Starting with the first line of the data that follows, transcribe every line verbatim until the line containing "You are a computer-use agent. This" has been transcribed.

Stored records
....................

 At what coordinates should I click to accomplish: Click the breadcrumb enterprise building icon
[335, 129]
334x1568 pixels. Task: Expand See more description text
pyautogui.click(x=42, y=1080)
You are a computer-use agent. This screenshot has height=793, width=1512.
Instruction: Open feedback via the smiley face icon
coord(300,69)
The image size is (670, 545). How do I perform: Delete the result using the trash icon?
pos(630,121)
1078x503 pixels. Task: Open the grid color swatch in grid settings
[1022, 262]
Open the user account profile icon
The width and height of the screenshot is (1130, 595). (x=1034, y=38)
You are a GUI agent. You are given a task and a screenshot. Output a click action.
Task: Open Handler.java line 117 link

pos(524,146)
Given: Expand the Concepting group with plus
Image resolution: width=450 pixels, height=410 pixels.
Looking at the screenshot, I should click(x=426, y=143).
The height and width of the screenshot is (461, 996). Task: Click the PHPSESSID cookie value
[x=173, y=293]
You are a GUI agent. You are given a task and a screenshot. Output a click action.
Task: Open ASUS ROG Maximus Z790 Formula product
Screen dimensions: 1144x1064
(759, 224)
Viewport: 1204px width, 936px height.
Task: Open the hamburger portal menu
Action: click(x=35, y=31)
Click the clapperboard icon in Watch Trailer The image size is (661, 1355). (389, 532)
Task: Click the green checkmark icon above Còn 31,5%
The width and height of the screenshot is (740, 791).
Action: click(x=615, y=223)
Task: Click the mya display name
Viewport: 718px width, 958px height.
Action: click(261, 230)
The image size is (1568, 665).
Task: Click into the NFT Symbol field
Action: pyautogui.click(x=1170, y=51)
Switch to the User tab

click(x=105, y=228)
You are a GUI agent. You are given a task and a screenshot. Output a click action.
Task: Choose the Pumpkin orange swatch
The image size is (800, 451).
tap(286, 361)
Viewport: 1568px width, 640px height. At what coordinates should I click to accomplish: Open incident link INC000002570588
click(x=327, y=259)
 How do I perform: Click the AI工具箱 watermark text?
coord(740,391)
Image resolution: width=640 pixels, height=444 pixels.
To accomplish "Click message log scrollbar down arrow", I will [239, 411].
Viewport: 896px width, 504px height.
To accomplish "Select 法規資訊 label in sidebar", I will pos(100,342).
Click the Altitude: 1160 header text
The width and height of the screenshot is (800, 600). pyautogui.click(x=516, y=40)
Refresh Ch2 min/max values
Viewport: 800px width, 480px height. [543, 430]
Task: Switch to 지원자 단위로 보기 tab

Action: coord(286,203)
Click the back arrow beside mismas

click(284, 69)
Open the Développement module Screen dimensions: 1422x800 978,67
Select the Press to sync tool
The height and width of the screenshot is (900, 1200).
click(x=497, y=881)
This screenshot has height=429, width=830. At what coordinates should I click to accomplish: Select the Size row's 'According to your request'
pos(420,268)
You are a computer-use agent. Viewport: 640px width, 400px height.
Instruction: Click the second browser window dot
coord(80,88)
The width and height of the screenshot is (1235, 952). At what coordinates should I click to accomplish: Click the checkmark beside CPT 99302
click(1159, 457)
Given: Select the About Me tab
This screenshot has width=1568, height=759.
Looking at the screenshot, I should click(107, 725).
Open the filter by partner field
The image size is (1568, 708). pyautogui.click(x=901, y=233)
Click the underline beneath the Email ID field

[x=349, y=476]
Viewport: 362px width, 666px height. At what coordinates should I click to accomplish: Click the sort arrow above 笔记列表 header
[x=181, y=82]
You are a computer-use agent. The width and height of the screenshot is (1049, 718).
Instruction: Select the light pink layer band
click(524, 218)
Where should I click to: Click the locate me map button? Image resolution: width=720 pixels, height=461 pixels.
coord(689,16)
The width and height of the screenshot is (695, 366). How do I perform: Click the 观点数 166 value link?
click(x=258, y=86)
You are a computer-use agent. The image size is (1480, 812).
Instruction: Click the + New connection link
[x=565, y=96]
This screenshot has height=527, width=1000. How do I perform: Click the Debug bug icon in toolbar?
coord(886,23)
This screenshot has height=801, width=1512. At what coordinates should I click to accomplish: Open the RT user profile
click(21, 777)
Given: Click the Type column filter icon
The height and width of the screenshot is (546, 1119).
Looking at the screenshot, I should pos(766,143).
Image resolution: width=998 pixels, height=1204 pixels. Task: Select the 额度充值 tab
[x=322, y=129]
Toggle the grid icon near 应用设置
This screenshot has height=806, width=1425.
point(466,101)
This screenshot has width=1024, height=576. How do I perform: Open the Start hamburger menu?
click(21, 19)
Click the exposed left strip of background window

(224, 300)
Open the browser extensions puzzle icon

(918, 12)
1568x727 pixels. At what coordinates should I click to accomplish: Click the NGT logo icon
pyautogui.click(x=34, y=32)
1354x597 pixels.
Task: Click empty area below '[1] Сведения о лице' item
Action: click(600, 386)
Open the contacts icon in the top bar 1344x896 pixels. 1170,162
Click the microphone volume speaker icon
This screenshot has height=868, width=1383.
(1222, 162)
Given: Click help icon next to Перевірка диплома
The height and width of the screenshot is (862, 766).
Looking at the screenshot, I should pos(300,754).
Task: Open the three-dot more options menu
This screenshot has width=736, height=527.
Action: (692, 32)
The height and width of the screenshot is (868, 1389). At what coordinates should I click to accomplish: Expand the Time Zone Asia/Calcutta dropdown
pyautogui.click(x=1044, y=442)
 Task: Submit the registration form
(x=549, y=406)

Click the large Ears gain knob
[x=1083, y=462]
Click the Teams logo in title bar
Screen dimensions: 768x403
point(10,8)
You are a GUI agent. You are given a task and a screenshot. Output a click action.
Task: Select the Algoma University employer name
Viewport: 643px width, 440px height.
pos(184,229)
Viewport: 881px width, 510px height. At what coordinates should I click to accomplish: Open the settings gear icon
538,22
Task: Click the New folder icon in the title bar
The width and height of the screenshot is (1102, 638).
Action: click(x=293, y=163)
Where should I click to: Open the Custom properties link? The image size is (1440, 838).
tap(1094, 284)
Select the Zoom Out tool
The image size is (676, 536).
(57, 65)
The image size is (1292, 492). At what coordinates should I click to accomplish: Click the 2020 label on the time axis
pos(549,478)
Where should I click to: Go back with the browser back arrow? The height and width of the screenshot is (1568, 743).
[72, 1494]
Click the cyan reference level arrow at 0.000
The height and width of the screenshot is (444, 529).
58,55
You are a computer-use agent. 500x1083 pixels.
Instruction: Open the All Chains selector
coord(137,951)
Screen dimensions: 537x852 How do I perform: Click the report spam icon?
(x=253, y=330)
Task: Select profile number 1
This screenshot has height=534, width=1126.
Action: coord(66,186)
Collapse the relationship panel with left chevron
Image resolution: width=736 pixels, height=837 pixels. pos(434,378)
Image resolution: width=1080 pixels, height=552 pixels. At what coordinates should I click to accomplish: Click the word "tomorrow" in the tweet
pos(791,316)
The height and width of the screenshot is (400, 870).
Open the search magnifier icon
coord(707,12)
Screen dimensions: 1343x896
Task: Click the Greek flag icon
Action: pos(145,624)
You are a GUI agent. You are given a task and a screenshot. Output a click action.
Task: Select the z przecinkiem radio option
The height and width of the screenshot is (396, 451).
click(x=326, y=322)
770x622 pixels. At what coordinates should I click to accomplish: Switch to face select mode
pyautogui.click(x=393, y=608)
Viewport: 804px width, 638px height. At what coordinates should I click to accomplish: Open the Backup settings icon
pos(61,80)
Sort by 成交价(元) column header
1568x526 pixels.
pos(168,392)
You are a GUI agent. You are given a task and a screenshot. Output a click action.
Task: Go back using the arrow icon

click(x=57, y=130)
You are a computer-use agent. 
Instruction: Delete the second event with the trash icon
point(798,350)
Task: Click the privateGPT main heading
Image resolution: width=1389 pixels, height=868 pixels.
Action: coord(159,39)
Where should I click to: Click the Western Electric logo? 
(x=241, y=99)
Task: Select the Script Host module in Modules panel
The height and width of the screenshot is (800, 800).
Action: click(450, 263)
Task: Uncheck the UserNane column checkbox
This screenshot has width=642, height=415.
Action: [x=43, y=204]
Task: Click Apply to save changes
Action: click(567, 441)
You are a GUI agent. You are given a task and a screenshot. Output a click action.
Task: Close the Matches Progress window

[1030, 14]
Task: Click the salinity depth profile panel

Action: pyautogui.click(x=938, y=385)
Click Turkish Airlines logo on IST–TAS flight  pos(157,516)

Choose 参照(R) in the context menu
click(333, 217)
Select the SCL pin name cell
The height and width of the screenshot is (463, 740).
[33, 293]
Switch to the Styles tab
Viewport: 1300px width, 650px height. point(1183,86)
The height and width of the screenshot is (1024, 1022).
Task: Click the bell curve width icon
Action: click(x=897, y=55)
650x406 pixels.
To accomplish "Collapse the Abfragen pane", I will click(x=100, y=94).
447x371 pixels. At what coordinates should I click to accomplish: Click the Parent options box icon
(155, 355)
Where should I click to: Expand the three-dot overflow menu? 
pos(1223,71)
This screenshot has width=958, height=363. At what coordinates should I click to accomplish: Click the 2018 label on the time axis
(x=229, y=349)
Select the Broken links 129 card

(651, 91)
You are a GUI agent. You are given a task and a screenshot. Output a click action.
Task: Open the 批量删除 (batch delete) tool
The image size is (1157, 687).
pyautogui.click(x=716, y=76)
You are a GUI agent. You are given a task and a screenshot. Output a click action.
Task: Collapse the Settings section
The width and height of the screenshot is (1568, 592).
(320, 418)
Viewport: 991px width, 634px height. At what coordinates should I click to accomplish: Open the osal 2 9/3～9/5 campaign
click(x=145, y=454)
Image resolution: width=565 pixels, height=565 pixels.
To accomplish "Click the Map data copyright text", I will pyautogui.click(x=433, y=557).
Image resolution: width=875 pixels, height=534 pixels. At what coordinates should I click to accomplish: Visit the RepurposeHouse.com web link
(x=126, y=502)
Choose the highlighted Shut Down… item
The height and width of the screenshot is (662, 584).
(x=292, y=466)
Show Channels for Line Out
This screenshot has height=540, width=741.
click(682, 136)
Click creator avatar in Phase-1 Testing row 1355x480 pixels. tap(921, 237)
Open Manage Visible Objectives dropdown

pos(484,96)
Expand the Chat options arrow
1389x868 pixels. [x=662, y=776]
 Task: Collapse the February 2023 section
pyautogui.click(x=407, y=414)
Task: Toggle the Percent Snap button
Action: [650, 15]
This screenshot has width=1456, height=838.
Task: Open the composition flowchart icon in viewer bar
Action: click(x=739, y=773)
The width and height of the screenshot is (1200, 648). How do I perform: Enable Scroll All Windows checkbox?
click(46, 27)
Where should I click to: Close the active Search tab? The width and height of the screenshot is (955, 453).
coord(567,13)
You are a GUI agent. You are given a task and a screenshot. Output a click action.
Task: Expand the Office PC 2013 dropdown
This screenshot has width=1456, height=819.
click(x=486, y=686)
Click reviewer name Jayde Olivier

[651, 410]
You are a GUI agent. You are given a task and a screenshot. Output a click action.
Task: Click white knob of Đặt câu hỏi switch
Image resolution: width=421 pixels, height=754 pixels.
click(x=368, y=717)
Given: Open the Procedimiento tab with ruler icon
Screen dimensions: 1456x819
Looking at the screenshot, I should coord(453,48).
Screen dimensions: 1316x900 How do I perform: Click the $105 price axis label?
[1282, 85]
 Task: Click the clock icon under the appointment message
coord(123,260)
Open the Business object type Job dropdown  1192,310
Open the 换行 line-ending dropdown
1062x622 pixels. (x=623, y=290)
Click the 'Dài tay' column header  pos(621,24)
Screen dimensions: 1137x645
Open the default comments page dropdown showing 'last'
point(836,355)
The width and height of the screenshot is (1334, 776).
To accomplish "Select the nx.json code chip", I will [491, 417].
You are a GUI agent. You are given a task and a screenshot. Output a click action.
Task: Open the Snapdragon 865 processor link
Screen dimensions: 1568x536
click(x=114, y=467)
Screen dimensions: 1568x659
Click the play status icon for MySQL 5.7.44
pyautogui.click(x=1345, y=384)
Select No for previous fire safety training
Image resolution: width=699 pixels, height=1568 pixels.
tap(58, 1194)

....................

OUTPUT FOR THIS EXERCISE:
 At what coordinates should I click to accomplish: Click the breadcrumb enterprise building icon
[335, 129]
334x1568 pixels. Task: Expand See more description text
pyautogui.click(x=42, y=1080)
You are a computer-use agent. This screenshot has height=793, width=1512.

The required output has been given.